The incumbent president Laurent Gbagbo lost a November 28 election to challenger Alasanne Ouatarra. Gbagbo is refusing to step down and is using his control of the army to foment violence, including direct assaults on the building in which Outarra has set up his government in waiting.
This kind of election related violence is nothing new for Africa. A similar situation unfolded in Kenya in late 2007 when partisans unleashed mobs of supporters to attack each other following a disputed elections. In that case, the African Union and others intervened and agreed upon a power-sharing arrangement. That was the expeditious thing to do at the time, but it did re-in force the notion that all one has to do to stay in power after losing an election is to foment violence.
Since the end of the Cold War, elections have been de rigeur in most of Africa. Most of the time the incumbent or his party wins handily and that’s that. Other times, the incumbent uses violence to reinforce his position. Sometimes challengers use violence to reinforce their position. But only once has an incumbent peacefully transferred power after losing an election.
What is remarkable about Cote D’Ivoire is that, so far, everyone is saying: “Enough is enough.” The African Union, the regional group ECOWAS, the UN, France and the United States are calling on Gbagbo to step down. Full stop. ECOWAS has even issued an ultimatum to Gbagbo: give up power, or we will intervene and forcible oust you.

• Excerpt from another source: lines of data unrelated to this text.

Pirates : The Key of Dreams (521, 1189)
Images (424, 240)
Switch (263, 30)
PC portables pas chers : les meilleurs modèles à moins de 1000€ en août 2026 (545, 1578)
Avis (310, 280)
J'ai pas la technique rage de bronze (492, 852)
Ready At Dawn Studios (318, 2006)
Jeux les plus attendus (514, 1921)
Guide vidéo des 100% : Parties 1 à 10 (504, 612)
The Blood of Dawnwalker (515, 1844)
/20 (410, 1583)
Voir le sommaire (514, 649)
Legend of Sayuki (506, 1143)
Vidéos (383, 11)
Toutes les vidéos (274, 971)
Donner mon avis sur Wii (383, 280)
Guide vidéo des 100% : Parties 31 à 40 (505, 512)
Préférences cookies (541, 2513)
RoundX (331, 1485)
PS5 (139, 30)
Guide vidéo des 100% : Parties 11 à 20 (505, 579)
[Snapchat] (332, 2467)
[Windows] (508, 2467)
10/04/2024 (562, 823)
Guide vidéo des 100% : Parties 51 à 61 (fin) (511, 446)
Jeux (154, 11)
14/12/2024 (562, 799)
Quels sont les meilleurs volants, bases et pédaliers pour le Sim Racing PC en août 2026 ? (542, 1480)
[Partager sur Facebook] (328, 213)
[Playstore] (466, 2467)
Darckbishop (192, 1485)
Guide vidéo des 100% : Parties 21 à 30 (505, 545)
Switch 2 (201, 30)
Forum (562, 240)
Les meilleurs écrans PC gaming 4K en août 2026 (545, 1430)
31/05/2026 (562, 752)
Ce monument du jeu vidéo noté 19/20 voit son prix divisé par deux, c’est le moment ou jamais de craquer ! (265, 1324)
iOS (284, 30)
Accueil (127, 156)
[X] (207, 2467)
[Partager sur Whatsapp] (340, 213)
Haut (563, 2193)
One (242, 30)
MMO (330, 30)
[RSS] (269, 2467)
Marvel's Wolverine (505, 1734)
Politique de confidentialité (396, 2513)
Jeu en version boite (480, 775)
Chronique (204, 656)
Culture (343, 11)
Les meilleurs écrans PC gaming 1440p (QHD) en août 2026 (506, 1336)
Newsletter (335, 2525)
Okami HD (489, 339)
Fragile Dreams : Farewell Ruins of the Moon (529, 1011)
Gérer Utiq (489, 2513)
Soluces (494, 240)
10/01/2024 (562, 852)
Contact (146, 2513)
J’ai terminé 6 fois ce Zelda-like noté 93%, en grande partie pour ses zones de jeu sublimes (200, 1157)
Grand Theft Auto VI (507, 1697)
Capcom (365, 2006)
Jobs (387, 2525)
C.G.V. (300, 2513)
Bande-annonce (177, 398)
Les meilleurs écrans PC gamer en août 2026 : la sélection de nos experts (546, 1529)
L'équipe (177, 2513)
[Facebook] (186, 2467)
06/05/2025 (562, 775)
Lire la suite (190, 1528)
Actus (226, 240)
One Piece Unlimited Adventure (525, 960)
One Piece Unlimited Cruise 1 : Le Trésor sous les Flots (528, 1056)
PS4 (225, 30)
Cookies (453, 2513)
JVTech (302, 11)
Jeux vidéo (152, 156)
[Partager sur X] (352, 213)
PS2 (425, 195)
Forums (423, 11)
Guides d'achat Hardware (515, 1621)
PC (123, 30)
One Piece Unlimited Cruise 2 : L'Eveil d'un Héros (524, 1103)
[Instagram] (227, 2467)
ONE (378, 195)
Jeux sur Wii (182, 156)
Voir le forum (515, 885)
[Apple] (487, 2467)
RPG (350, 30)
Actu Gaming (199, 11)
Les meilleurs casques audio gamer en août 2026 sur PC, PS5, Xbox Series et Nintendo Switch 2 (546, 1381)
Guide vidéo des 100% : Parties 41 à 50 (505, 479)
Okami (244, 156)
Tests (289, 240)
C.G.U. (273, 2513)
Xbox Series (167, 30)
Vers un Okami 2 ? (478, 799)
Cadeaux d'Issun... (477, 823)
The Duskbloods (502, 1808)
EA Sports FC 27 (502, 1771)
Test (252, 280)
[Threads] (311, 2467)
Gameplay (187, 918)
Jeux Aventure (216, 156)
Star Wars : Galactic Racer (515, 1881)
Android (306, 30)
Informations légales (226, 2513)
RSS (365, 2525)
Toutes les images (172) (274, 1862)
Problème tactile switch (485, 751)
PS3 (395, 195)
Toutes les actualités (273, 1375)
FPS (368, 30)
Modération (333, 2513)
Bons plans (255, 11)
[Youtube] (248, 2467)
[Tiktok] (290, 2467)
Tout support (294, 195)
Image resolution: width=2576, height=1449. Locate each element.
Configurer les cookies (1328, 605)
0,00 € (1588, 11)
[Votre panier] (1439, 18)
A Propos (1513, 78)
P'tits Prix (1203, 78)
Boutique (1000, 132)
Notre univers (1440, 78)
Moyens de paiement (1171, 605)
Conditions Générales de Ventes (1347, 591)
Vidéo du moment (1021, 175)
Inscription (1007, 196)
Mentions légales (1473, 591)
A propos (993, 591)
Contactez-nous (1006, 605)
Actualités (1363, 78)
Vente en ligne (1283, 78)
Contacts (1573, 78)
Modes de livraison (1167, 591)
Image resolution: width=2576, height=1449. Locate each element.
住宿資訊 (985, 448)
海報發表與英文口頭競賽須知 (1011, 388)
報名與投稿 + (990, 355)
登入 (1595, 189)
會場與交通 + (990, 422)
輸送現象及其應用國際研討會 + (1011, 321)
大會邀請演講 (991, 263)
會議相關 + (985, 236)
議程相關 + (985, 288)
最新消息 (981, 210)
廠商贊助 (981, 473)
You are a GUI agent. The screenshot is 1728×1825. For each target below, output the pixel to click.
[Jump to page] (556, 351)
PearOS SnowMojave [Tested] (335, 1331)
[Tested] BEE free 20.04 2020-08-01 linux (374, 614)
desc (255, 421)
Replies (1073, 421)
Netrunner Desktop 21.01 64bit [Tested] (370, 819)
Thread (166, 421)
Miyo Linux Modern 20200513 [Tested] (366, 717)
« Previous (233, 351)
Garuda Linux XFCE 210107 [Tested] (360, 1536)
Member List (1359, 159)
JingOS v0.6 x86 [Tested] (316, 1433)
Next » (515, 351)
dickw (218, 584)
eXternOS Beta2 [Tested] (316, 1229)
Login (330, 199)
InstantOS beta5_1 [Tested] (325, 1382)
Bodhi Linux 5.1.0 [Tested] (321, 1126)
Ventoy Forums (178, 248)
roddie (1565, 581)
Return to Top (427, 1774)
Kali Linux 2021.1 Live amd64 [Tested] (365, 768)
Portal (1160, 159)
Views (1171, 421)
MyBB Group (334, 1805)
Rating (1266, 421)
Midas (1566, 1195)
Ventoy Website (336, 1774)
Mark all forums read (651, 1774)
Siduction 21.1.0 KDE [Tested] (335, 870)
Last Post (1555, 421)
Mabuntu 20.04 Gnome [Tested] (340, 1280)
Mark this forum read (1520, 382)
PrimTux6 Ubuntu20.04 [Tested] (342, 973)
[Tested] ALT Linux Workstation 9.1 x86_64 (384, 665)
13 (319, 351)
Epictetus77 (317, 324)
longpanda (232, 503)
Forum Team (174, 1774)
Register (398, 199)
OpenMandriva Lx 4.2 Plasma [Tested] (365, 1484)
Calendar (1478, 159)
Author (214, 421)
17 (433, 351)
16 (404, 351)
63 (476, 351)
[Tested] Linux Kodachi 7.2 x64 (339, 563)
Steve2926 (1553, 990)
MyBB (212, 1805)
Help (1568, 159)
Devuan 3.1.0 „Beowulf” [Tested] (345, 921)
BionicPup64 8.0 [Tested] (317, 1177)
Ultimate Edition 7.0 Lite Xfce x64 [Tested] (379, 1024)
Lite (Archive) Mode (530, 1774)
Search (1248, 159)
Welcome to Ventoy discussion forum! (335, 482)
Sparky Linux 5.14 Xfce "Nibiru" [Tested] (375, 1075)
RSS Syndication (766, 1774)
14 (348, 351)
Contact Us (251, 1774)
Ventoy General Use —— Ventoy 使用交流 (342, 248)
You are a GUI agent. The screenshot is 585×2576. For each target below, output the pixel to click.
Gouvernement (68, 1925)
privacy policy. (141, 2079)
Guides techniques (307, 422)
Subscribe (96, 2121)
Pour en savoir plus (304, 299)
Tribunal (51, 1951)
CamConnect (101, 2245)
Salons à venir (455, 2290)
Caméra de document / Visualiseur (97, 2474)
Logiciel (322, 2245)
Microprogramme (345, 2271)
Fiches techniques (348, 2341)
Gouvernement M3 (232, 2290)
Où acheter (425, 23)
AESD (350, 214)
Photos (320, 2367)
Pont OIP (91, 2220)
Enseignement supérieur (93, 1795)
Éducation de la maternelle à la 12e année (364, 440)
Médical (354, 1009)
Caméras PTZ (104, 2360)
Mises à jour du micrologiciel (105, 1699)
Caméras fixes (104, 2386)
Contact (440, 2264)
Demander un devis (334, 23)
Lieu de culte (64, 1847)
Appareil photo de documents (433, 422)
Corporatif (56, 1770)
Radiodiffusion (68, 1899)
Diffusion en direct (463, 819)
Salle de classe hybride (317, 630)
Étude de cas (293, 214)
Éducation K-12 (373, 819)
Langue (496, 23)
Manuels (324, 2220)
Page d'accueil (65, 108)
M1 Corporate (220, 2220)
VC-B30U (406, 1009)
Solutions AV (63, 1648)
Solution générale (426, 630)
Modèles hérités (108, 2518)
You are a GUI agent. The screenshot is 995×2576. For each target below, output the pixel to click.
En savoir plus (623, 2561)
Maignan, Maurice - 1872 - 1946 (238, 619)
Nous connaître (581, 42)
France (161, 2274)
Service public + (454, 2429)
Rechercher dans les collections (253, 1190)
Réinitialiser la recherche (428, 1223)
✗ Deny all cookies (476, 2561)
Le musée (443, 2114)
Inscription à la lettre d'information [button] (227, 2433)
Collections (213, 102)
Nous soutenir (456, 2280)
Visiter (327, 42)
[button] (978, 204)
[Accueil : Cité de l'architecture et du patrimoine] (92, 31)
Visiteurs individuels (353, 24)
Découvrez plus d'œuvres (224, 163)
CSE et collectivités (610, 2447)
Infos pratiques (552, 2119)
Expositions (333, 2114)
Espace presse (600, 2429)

This is a big test — both for the prospects of free and fair elections in Africa and of the ability of the African Union to support democracy across the continent. If African-led diplomacy is able to engineer Gbagbo’s ouster, other leaders might think twice before fomenting violence after losing an election. If they reach a “compromise” that lets Gbagbo enter into a power sharing agreement with Ouatarra, well the lesson is that elections don’t really matter so long as you control the military.
This is why the Cote D’Ivoire situation is so important, and why it deserves more attention than it is currently getting among blogs and the mainstream media. At stake is nothing less than the prospect of democracy in Africa–and of African institutions emerging as a forces for progressive change throughout the continent.